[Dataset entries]
*** Begin section ***

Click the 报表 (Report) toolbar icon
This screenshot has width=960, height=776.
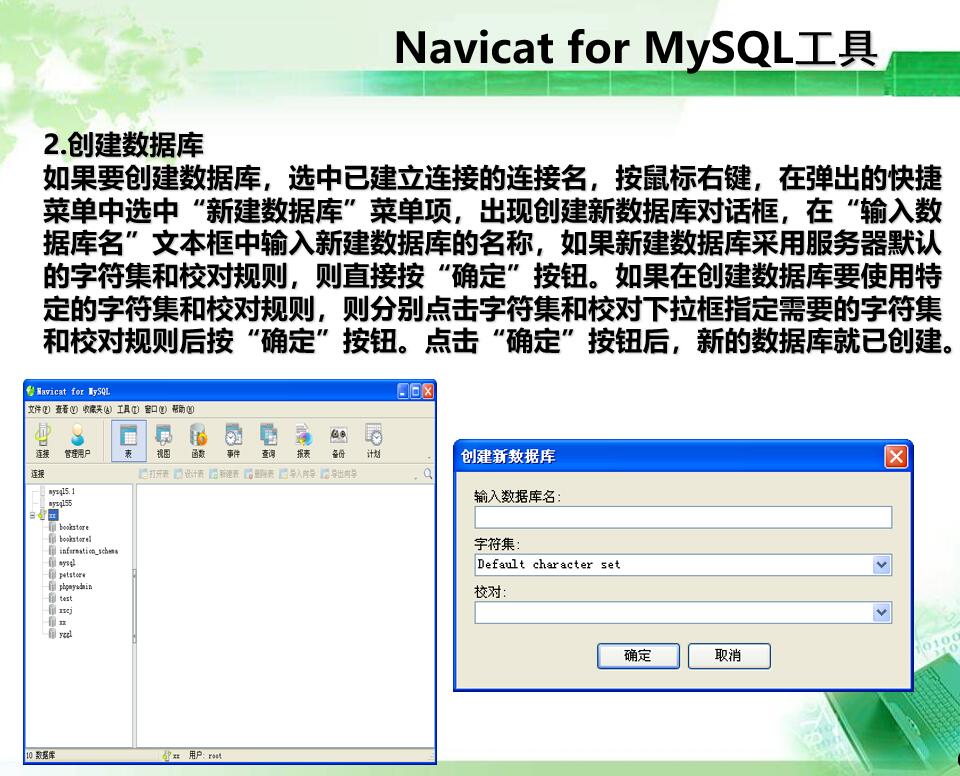point(304,440)
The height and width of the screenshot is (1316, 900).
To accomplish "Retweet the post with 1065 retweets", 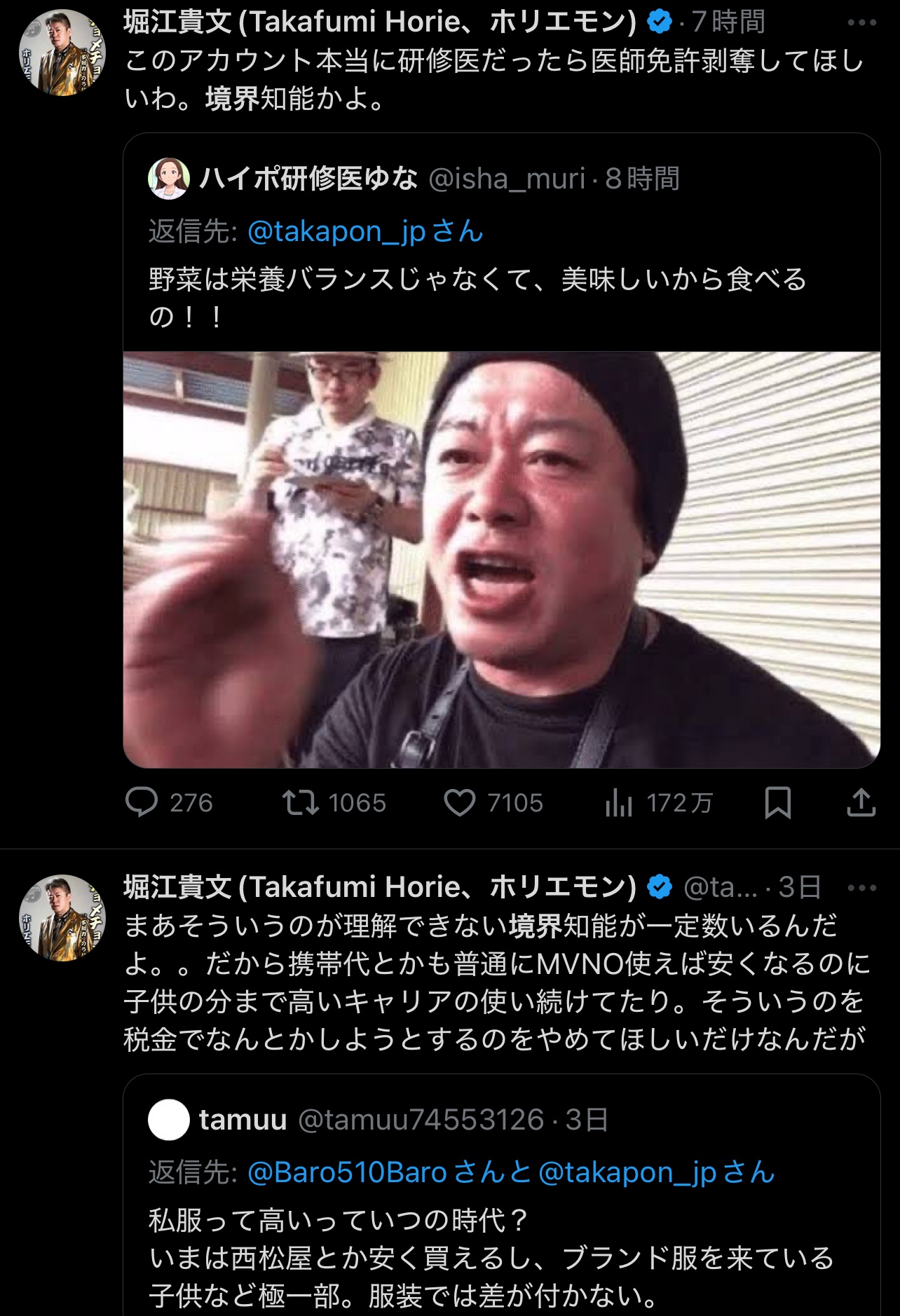I will pyautogui.click(x=334, y=803).
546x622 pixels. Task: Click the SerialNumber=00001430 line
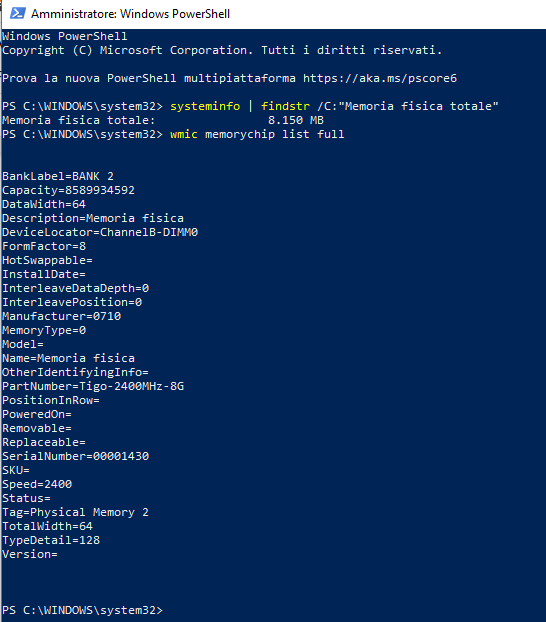75,456
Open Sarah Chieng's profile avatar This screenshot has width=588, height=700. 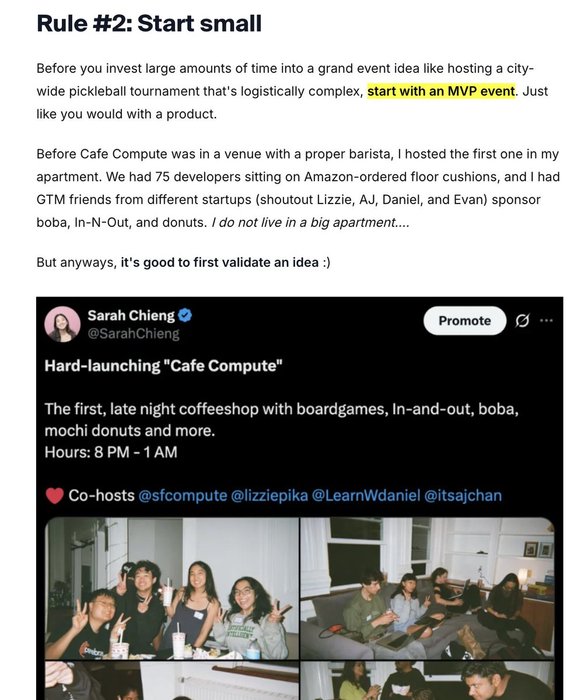(63, 324)
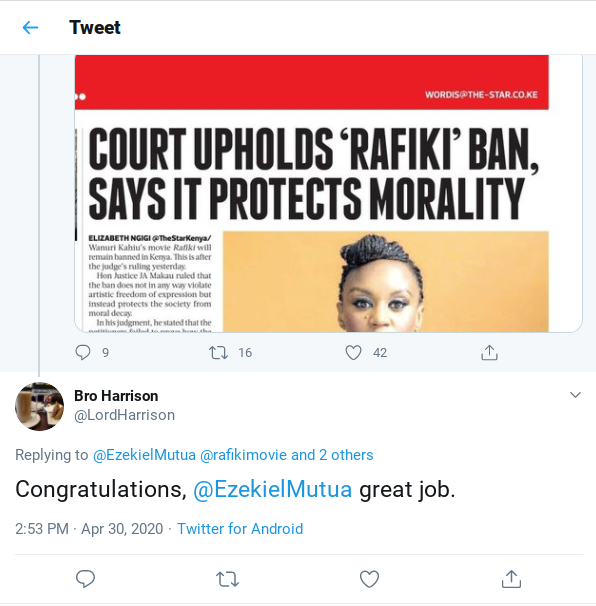Screen dimensions: 596x606
Task: Open the Bro Harrison display name
Action: [x=116, y=396]
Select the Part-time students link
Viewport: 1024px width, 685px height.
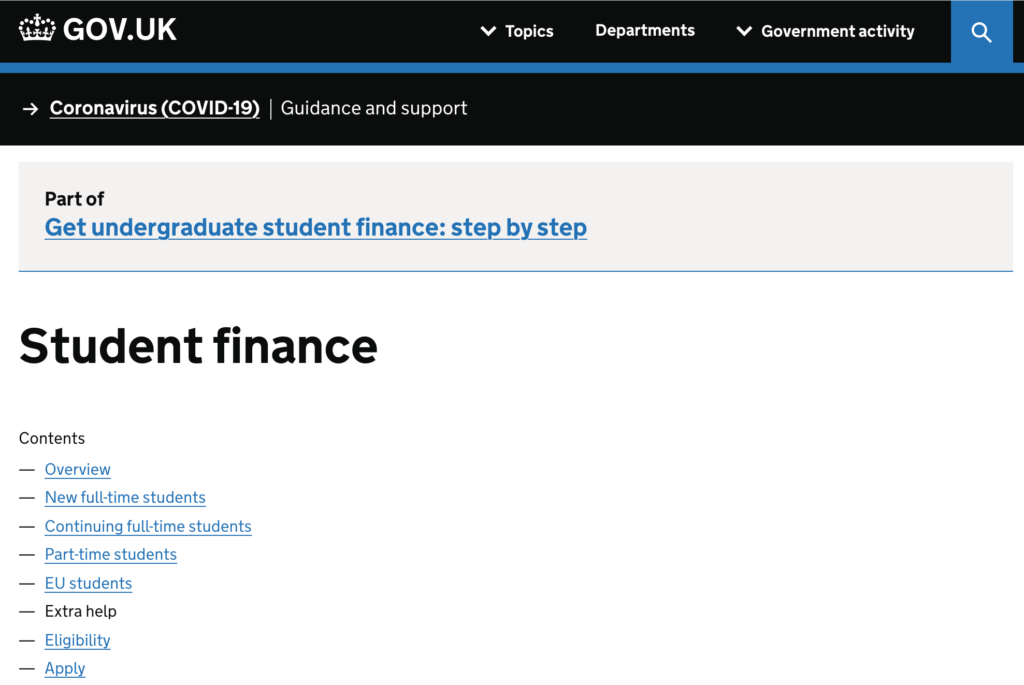110,554
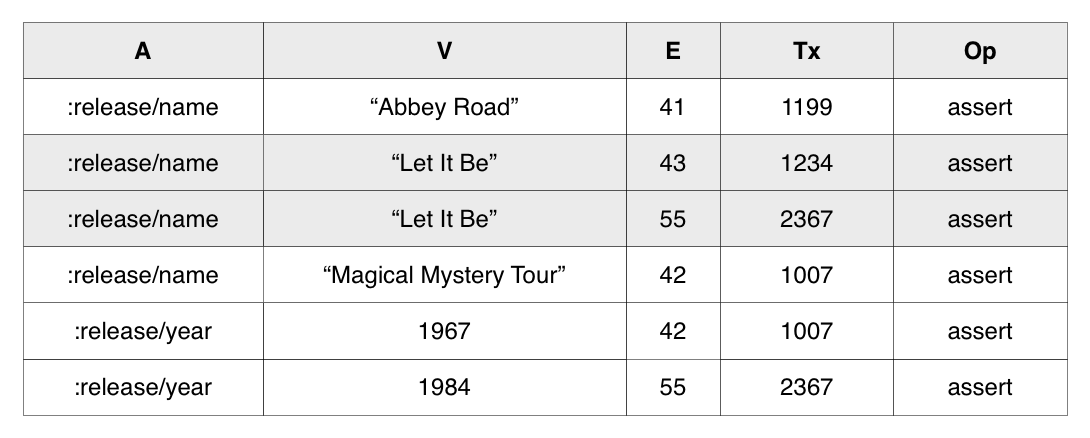Select the 1967 value cell
The width and height of the screenshot is (1090, 438).
pyautogui.click(x=445, y=331)
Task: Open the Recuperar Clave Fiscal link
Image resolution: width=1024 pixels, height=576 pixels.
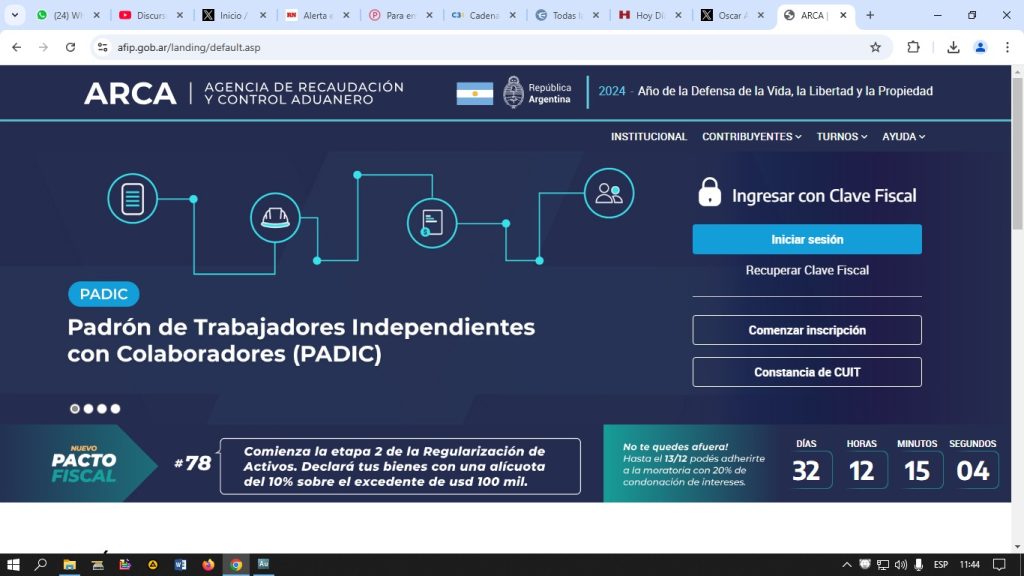Action: [806, 270]
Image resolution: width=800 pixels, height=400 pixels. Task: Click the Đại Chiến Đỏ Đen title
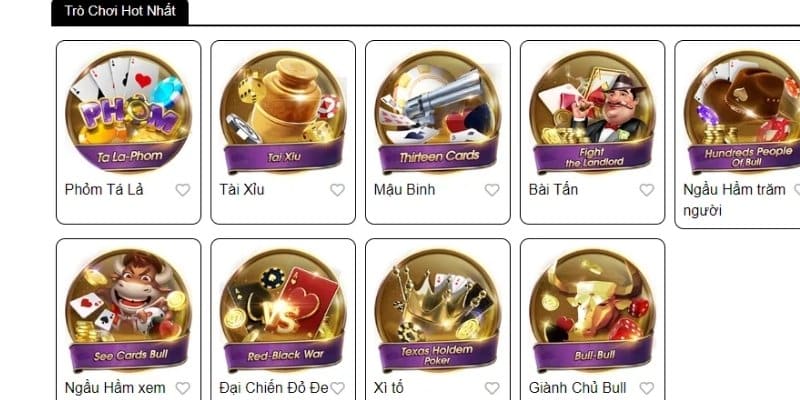point(273,388)
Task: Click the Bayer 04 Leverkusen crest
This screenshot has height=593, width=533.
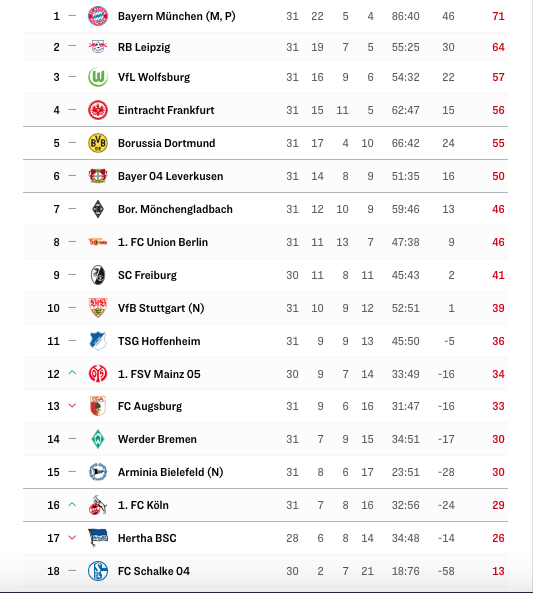Action: click(98, 176)
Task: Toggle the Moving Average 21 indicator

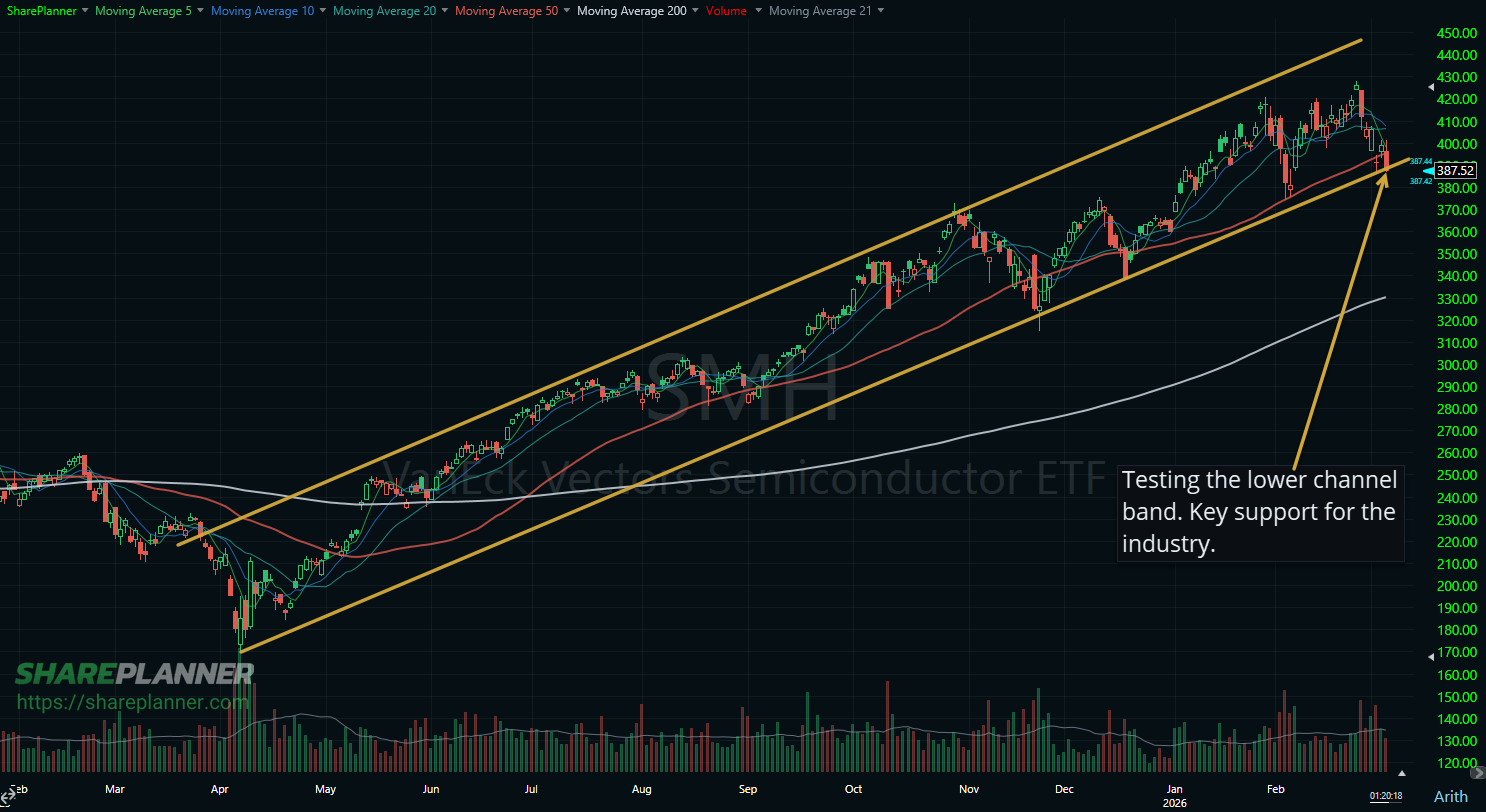Action: (820, 11)

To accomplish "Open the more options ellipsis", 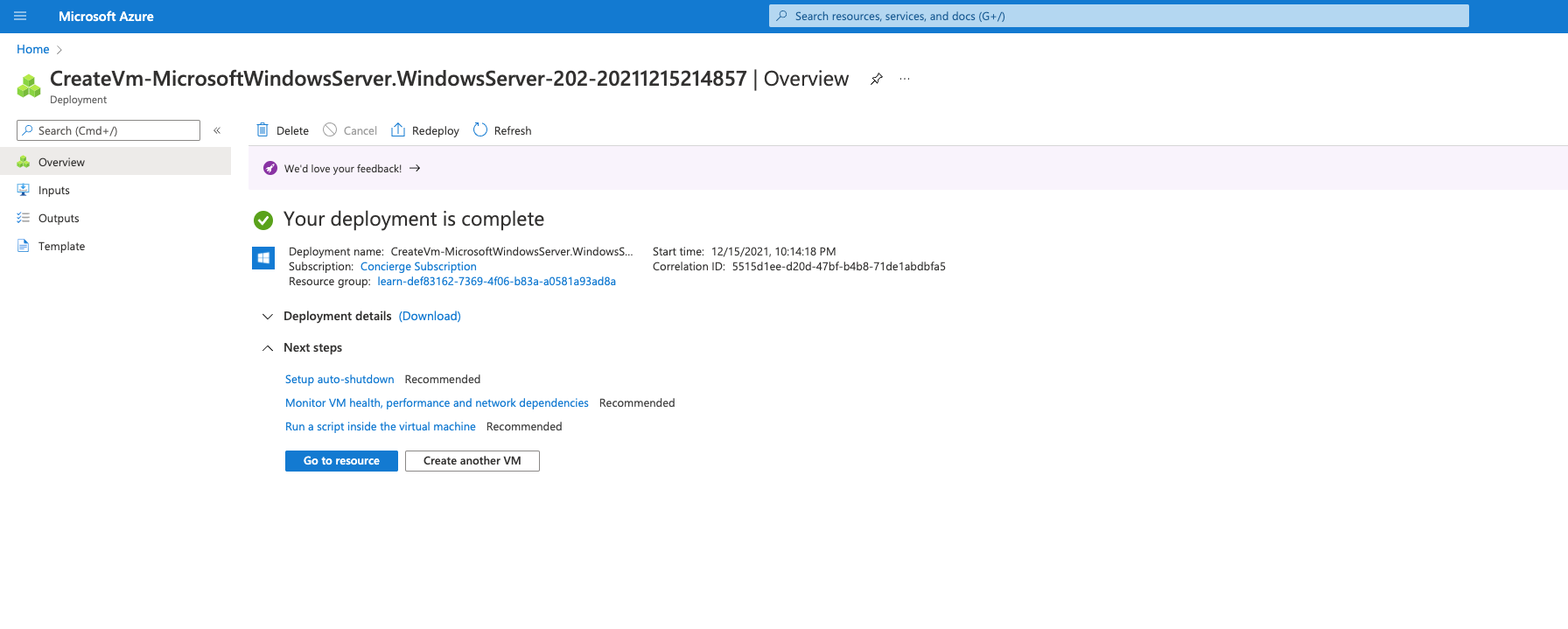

*** End section ***

> EXERCISE OBJECTIVE
Extract, verbatim and alone, the lines from the line that contains "This screenshot has height=593, width=533." to the last line of the records, inclusive; drop any picture.

> RESPONSE BOX
This screenshot has height=593, width=533.
Action: click(98, 176)
Task: Toggle the Moving Average 21 indicator

Action: (820, 11)

To accomplish "Open the more options ellipsis", 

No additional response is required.